Make the most of an often-neglected seafood with this healthy and flavoursome recipe.

  • Serves: 4
  • Preparation time: 15 minutes
  • Cooking time: 10-15 minutes
  • Per serving: 310 calories | 18g protein | 5g fat | 0.7g sat fat | 48g carbs | 4g fibre | 0.6g salt


  • 1 onion, chopped finely
  • 1 orange sweet pepper, chopped finely
  • 1 tsp chillies, crushed
  • 2-3 cloves of garlic, crushed
  • Dried oregano
  • 250g dried linguine
  • 200g mixed crabmeat
  • Juice of 1 unwaxed lemon
  • 3 tbsp parsley, chopped
  • 1 tsp extra virgin olive oil
  • Wedge of lemon


  1. Fry onion in a pan with pepper and chillies.
  2. Stir until the onion has softened but not browned.
  3. Add garlic and a good pinch of dried oregano.
  4. Meanwhile, cook the linguine in boiling water and drain.
  5. Add crabmeat, lemon juice and parsley to the pan. Mix, then toss in the hot pasta, stirring well to ensure an even coating.
  6. Drizzle with a tablespoon of extra virgin olive oil and serve with a wedge of lemon.

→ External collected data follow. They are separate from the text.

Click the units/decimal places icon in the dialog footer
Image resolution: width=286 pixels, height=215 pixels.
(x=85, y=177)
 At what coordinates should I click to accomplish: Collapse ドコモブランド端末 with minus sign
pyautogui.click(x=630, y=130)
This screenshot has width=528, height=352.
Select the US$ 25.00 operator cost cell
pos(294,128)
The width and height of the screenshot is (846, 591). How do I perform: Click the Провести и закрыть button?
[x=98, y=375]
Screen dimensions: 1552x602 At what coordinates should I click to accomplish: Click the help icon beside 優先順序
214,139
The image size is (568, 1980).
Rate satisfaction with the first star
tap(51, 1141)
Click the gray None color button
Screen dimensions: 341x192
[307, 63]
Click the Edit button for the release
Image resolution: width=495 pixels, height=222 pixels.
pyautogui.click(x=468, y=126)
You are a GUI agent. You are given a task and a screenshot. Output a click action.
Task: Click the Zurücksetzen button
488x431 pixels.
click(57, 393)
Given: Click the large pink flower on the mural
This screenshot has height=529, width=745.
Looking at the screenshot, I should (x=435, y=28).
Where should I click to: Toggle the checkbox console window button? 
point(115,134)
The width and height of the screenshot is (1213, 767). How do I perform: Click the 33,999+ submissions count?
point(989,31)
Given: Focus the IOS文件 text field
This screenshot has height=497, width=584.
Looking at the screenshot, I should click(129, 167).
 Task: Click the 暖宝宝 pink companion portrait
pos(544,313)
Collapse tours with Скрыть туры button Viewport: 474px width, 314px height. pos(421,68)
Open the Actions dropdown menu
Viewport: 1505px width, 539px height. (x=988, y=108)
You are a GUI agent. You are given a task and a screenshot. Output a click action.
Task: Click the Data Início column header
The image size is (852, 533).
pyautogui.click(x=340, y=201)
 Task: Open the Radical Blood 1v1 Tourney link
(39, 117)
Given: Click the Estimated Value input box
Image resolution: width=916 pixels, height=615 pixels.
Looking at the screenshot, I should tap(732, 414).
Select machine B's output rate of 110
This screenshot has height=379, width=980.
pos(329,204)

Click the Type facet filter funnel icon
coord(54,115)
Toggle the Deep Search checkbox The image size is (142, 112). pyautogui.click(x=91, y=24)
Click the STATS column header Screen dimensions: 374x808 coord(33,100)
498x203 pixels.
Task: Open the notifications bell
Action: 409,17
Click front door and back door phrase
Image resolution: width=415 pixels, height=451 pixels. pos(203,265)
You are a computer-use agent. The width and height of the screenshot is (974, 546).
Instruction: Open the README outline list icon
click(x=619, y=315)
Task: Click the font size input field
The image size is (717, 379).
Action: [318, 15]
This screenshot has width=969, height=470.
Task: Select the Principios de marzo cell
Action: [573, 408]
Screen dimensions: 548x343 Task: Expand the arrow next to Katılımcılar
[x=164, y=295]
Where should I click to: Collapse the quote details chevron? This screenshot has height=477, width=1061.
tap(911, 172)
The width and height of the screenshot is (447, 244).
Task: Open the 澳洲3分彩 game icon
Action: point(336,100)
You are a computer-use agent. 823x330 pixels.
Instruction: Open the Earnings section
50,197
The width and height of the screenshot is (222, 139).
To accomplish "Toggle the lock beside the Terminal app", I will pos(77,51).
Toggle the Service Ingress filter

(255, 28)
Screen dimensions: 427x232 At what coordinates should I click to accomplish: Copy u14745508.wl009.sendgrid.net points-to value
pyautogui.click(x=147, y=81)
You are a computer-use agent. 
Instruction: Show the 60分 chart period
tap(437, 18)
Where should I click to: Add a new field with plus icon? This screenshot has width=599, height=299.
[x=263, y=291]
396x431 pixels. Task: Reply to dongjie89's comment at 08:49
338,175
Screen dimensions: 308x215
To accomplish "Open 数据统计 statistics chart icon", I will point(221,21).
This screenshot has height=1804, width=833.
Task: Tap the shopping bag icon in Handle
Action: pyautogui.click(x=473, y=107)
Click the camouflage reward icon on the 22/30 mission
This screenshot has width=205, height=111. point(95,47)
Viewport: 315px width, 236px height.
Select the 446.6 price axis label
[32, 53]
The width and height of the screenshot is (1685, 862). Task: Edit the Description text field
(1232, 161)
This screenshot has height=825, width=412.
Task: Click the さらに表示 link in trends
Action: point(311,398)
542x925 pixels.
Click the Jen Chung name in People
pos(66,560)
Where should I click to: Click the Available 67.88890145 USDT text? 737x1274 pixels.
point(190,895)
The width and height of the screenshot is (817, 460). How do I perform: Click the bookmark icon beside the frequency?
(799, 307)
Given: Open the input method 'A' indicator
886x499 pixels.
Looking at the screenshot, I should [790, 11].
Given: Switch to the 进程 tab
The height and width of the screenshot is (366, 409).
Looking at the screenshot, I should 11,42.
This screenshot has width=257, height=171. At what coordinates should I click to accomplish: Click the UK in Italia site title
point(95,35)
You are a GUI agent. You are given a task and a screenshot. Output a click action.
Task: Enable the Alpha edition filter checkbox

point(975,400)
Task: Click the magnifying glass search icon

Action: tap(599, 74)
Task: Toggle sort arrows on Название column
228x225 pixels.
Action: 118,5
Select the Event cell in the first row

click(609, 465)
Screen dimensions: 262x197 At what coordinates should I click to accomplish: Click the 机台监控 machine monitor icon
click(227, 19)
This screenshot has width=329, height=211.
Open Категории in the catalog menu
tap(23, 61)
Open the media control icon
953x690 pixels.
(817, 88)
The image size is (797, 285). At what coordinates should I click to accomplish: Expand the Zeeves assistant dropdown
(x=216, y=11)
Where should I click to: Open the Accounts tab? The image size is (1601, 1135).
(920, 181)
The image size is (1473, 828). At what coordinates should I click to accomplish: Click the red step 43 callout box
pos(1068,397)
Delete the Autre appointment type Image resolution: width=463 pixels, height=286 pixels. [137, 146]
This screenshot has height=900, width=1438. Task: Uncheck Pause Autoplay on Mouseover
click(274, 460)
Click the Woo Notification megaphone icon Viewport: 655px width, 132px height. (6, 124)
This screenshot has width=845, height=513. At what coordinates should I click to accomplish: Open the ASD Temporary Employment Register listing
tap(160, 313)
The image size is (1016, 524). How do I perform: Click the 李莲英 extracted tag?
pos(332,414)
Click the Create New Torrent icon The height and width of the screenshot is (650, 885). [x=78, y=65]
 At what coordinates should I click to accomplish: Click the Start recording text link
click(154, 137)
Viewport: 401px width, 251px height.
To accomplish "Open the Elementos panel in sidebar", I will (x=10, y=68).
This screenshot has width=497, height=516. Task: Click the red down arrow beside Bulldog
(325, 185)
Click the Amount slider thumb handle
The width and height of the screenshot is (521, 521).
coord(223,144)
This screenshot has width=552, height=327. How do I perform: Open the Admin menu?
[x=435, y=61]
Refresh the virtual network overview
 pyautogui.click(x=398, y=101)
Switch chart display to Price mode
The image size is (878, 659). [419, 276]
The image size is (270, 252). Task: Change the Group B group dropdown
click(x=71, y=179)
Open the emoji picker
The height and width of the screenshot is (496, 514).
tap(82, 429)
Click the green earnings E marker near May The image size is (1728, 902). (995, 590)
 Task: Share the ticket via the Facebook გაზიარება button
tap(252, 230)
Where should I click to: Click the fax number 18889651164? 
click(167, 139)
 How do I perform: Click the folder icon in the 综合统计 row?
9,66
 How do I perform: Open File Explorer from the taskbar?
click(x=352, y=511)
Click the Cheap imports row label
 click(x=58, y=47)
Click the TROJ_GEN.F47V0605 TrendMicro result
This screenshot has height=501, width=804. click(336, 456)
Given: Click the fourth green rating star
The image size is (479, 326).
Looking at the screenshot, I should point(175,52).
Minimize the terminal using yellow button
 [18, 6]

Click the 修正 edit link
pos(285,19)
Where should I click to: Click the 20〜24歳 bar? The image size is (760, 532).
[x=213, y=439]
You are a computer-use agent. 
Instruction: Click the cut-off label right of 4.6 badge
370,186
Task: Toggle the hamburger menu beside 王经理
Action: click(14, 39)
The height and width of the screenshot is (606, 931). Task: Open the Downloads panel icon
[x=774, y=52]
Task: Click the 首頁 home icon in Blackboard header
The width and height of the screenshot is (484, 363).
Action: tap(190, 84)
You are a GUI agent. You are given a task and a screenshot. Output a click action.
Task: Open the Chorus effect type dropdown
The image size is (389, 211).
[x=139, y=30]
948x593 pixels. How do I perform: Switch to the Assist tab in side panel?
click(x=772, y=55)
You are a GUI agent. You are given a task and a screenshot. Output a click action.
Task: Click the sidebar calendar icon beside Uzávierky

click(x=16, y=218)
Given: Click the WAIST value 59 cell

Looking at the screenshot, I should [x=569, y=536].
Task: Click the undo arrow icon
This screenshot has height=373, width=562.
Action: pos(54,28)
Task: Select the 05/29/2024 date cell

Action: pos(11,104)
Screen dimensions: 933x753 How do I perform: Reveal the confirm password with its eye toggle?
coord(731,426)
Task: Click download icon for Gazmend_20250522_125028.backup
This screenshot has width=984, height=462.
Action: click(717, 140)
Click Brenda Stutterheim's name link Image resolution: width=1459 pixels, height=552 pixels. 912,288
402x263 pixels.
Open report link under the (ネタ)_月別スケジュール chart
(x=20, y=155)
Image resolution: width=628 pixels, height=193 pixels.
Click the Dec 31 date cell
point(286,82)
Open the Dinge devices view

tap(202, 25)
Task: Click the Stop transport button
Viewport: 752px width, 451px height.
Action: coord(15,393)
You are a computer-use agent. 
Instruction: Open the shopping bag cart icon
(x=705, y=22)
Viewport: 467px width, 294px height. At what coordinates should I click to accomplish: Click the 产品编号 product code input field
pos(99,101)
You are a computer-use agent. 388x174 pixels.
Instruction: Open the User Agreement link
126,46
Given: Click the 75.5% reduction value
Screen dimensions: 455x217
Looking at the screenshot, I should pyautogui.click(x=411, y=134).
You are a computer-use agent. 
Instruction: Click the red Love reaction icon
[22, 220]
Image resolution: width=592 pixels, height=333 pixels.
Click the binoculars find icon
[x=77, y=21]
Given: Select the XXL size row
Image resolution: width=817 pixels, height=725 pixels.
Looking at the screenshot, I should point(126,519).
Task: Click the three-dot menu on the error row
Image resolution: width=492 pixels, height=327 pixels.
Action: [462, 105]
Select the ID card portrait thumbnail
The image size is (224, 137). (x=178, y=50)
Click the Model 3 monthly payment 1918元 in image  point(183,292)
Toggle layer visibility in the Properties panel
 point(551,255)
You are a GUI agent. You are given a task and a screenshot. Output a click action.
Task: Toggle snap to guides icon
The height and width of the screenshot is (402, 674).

Did you know? Crab is a rich source of omega-3 fatty acids, which aid brain function and memory.

fragrant mackerel recipe

Fragrant mackerel recipe

Get a delicate taste of the Orient with this Asian-inspired recipe

  • Serves: 3
  • Preparation time: 10 minutes
  • Cooking time: 25-30 minutes
  • Per serving: 393 calories | 33g protein | 28g fat | 6g sat fat | 0g carbs | 0g fibre | 1.2g salt


  • 1 stick lemongrass, crushed
  • 4 slices lime
  • 3cm ginger root, peeled and shredded
  • 6 garlic cloves, lightly crushed and unpeeled
  • 3 mackerel
  • 1 tbsp soy sauce
  • 1 tbsp mirin
  • Juice from ½ lime
  • ½ chilli, deseeded and shredded
  • Coriander


  1. Pre-heat oven to 200˚C/Gas mark 6. Place a large sheet of foil on a baking tray and scatter with lime, ginger, lemongrass and garlic.
  2. Make three slashes on each side of the mackerel and lay them on the foil on top of the lemongrass and other ingredients.
  3. Drizzle the fish with soy sauce, mirin and lime juice, then sprinkle shredded chilli on top.
  4. Fold the foil and crimp the edges to create a sealed parcel and bake in oven for 25 to 30 minutes.
  5. Discard the lemongrass. Drizzle the cooking juices on top and garnish with a little shredded chilli, some fresh lime and coriander.
seasame crusted salmon healthy seafood fish recipes

Sesame-crusted salmon recipe

Fish in a flash: this salmon supper shows fast food can be healthy…

  • Serves: 2
  • Preparation time: 10 minutes
  • Cooking time: 15 minutes
  • Per serving: 505 calories | 31g protein | 39g fat | 6g sat fat | 6g carbs | 6g fibre | 1g salt


  • 2 salmon steaks (120g each)
  • Juice of ½ lemon
  • 2 tbsp sesame seeds
  • 300g stir-fry vegetables
  • Toasted sesame oil
  • Sunflower oil
  • 1 dessertspoon soy sauce


  1. Pre-heat the oven to 180˚C/Gas mark 4. Thoroughly coat both salmon steaks with the lemon juice, put on a plate and sprinkle with sesame seeds, making sure they’re well coated. Place on a lightly oiled baking sheet, sprinkle any remaining seeds on top and bake for 12 to 15 minutes.
  2. While the salmon cooks, add stir-fry vegetables to a wok with a dash of toasted sesame oil and a small dash of sunflower oil and cook for three to five minutes over a high heat, stirring constantly.
  3. Place the vegetables on a dish, break the salmon into chunks and arrange on top of the veg, drizzle over with soy sauce and lemon juice and serve.